Schwartz has a classic clear-throated tenor sound and kicks like a mule. His zeal to communicate is fervent yet sophisticated.— Thomas Conrad, Jazz Times

“What I require for music to really captivate me,” Anton says, “is groove and intellect working in tandem. Music that gets into your bones, into your head and into your heart.”

From Louis Armstrong and Lester Young to Charlie Parker and John Coltrane, jazz’s greatest improvisers create music that carries an emotional wallop. It’s a lesson that tenor saxophonist Anton Schwartz learned well. Like the giants from whom he draws inspiration, Schwartz approaches jazz as a vehicle for reaching the heart and the head. At a time when many of his contemporaries seem to be making music more for their musical colleagues than a wider audience, Schwartz stands out as a player determined to communicate with his listeners. Tenor sax legend Illinois Jacquet summed up Schwartz’s artistry succinctly when he told him, “You play the tenor sax like it’s meant to be played.”

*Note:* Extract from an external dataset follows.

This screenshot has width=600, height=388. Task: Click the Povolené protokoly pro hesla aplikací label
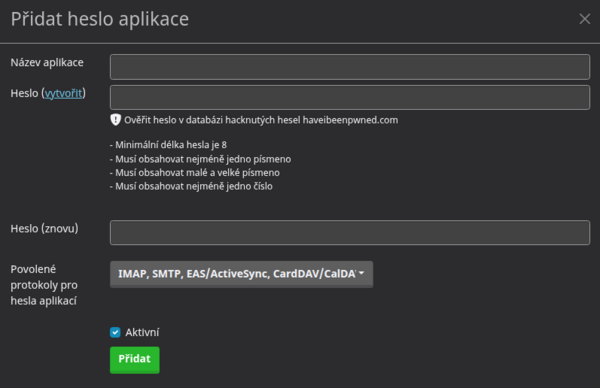44,285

His latest album, Flash Mob, surged to the sixth spot on the jazz radio charts and earned a coveted four-star review in Down Beat magazine, reinforcing his reputation as a passionate but poised improviser and smart purveyor of well-wrought melodies. Schwartz credits an upbringing immersed in jazz and adventurous popular music with shaping his approach to improvising, which melds irresistible rhythmic momentum with emotionally charged lyricism.

“I feel lucky because the music I grew up on was Earth Wind & Fire, Jimi Hendrix, The Police, Muddy Waters and Steely Dan… as well as Charlie Parker, Stanley Turrentine, John Coltrane, Lennie Tristano and Wes Montgomery,” says Schwartz. “I’ve never really been interested in making music for other musicians. I want to create music that conveys something complex and intriguing—through the rhythm, the structure, the interplay of melody and harmony—and distill all that into something clear and beautiful.”

Schwartz comes to his populist sensibility via a heady path. He took the full-time plunge into music relatively late when, at the age of 27, he decided to step away from high-level research in Artificial Intelligence. Since then he’s forged ties with some of jazz’s heaviest hitters, including pianists Russell Ferrante, Taylor Eigsti, Randy Porter, Josh Nelson, Art Lande and Eric Reed… guitarists Peter Bernstein, Bruce Forman, Ed Cherry, Julian Lage and Dan Balmer… Trumpeters Dominick Farinacci, Thomas Marriott and Scott Wendholt… and vocalists Ed Reed, Jackie Ryan, Denise Donatelli and Rebecca Kilgore.

Born in 1967 and raised in New York City amidst a family known for intellectual ferment, Schwartz began playing clarinet at 12 and switched to the saxophone at 14. Enthralled by jazz, he found invaluable mentors early on, studying with reed masters Warne Marsh and Eddie Daniels. In high school he had the chance to perform with the likes of Lionel Hampton and Woody Herman.

In college, however, Schwartz pursued other passions. He earned a B.A. in Mathematics and Philosophy at Harvard, graduating magna cum laude in 1989. Despite his demanding studies, he played first tenor sax in the Harvard Jazz Band, a chair he held after Don Braden and before Joshua Redman. As a National Science Foundation fellow at Stanford, Schwartz dove into doctoral research in Artificial Intelligence, but after several years he couldn’t resist the pull of music, plunging headlong into the Bay Area jazz scene in 1995.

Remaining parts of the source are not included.